**Short problem**:
Starting with the entry line containing "Click the row label 147" and ending after the line containing "tap(47, 60)", reproduce every line in full, requests included, and shift each coordinate in the answers by subtracting 25 from every number.

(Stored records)
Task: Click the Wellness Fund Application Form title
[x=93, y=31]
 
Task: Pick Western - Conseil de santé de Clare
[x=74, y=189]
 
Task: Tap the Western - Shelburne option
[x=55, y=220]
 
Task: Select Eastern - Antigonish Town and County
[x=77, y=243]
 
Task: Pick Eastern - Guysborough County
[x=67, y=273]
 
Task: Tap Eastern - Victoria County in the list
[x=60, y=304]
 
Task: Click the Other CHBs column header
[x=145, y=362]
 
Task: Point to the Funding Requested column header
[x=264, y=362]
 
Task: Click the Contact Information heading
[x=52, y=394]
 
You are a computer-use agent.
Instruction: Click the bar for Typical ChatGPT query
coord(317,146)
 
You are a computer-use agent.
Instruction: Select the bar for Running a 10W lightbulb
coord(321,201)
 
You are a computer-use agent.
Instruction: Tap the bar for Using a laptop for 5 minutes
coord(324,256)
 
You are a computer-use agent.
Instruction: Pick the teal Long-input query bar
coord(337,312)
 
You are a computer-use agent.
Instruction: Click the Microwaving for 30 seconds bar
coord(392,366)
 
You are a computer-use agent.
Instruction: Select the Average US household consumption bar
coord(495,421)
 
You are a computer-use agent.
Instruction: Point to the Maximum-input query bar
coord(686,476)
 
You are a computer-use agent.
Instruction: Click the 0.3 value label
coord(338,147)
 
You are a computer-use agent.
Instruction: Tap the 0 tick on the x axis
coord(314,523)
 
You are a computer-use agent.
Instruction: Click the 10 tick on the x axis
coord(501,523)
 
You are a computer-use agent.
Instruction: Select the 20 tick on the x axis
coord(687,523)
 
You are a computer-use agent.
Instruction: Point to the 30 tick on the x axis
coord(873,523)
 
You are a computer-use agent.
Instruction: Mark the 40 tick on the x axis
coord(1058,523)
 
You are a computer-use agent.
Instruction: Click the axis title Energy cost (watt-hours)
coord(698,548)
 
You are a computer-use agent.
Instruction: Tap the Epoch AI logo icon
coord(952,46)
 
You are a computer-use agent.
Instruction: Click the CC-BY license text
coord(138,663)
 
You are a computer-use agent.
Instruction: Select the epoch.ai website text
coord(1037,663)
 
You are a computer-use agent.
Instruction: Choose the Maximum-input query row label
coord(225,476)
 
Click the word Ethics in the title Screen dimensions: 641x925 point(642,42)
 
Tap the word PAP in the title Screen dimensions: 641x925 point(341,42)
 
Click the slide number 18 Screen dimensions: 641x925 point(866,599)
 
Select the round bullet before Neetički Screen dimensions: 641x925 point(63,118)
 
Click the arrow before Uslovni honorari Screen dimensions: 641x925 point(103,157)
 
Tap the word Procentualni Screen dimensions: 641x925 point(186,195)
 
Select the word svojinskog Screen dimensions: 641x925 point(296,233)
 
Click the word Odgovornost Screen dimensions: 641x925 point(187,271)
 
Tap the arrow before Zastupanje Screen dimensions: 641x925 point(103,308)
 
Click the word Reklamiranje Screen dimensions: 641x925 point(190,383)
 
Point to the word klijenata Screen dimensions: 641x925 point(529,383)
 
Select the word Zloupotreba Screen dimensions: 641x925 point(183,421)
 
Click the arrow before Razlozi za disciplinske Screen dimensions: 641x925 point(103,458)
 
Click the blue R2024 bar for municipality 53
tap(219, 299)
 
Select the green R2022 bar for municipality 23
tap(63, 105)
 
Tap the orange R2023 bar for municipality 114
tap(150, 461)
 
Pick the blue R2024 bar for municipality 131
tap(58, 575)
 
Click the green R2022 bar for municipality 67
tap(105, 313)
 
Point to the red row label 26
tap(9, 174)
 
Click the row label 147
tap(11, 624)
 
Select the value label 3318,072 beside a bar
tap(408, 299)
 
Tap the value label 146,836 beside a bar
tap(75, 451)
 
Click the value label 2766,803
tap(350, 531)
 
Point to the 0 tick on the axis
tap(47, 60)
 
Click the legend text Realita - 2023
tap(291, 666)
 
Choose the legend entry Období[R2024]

**Output for this exercise**:
Click the row label 147
tap(-14, 599)
 
Select the value label 3318,072 beside a bar
tap(383, 274)
 
Tap the value label 146,836 beside a bar
tap(50, 426)
 
Click the value label 2766,803
tap(325, 506)
 
Point to the 0 tick on the axis
tap(22, 35)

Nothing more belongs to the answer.